The number of coronavirus cases in the US passed the 100,000 mark yesterday, and schools across America are joining those in Illinois and Maryland next week in order to make every effort to ensure students continue learning, even as they are not allowed back in school buildings.

Maryland State Superintendent of Schools Karen Salmon announced last week that public schools would be closed through at least April 24.
The Illinois State Board of Education said students would not have to make up the days of instruction lost to Covid-19, declaring the still-spreading pandemic an “act of God,” but students are expected to begin “remote learning days” on Tuesday, a letter from Carmen Ayala, the state superintendent of education, said yesterday.
More than half the states have applied for some type of waiver from the US Education Department in response to the coronavirus worldwide pandemic. Education Secretary Betsy DeVos was under instructions from the Trump administration to approve any requests from states for waivers from federally mandated testing or other accountability requirements.
But even as state departments of education rush to provide resources and other instructions for distance learning, I would be remiss not to add that kids who are isolated—at home, out of their usual routine, and out of touch with their teachers—are not going to learn to read as if nothing had happened.

■ Exercise objective
List every official the article on school closures names along with a title, and give each one's title as the article states it.

■ Information supplied
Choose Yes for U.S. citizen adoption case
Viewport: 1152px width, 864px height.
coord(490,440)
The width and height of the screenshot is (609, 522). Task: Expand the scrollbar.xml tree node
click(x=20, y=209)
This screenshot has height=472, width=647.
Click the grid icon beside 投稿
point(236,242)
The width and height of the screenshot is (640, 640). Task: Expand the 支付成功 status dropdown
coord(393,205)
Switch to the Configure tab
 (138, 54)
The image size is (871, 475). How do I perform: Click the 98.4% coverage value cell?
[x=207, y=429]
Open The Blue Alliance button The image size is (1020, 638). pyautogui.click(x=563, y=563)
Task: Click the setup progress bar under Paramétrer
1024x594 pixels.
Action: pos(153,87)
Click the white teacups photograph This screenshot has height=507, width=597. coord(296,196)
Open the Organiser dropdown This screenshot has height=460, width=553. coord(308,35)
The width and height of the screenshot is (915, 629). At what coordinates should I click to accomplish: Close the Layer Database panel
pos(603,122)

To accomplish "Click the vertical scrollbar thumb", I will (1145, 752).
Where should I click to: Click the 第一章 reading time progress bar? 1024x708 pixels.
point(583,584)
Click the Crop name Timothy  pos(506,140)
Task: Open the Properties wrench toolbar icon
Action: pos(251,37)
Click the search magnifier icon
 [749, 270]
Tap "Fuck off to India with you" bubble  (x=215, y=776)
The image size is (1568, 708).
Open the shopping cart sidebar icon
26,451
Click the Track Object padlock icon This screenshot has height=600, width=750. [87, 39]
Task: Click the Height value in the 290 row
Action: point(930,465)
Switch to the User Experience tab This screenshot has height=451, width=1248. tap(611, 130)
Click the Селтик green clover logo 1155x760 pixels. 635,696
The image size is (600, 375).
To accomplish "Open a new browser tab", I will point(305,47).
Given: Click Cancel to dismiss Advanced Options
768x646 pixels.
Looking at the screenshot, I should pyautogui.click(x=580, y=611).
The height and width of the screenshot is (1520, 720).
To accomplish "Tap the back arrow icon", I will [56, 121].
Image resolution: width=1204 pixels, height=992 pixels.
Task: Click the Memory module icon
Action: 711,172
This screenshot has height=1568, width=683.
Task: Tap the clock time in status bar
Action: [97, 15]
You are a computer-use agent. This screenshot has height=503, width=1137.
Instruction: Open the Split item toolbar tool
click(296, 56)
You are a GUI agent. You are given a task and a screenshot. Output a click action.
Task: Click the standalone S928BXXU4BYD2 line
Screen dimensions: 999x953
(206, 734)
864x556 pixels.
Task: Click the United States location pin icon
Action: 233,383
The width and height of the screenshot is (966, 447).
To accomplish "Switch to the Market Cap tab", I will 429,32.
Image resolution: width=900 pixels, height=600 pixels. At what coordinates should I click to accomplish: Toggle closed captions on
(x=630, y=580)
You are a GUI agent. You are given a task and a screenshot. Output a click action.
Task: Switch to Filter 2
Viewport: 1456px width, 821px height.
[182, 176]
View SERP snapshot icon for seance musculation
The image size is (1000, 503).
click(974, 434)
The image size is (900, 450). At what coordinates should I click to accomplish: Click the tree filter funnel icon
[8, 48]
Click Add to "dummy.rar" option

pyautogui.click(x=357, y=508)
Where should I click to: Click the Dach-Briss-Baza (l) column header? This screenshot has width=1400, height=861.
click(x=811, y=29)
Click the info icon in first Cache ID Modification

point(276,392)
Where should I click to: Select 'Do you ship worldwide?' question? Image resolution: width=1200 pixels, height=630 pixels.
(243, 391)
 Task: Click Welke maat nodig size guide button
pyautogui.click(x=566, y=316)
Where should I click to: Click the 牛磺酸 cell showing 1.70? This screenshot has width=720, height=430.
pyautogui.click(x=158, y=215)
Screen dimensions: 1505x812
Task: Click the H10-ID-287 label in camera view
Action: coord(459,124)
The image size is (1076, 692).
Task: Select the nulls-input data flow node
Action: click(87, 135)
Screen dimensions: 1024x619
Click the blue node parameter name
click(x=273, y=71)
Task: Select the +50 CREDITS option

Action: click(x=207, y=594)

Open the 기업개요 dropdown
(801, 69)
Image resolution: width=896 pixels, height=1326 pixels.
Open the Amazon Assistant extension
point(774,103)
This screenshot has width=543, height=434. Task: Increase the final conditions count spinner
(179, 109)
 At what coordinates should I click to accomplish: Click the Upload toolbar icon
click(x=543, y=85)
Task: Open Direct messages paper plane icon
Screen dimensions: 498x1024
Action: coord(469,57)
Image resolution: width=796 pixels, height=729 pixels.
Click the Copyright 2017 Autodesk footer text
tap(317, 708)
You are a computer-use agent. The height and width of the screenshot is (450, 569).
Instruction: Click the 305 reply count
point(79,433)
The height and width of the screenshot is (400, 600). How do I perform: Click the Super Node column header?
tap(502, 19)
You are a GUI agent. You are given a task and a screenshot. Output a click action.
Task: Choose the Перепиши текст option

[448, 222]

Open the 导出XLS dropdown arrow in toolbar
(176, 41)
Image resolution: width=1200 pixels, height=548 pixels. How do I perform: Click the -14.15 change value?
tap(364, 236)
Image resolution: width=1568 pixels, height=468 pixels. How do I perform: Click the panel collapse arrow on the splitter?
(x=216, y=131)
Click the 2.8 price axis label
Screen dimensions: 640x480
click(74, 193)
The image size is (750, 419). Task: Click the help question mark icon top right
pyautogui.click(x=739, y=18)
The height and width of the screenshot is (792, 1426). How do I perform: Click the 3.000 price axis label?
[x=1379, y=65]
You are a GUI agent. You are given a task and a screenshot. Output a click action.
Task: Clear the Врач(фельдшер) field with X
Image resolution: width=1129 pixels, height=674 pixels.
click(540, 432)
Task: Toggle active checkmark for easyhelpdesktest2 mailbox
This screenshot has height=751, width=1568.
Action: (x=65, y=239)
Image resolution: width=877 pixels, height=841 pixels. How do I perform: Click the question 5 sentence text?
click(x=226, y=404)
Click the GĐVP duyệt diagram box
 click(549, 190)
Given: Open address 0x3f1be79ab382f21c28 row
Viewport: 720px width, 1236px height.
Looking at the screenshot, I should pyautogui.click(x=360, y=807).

■ Your solution
Karen Salmon: Maryland State Superintendent of Schools
Carmen Ayala: the state superintendent of education
Betsy DeVos: Education Secretary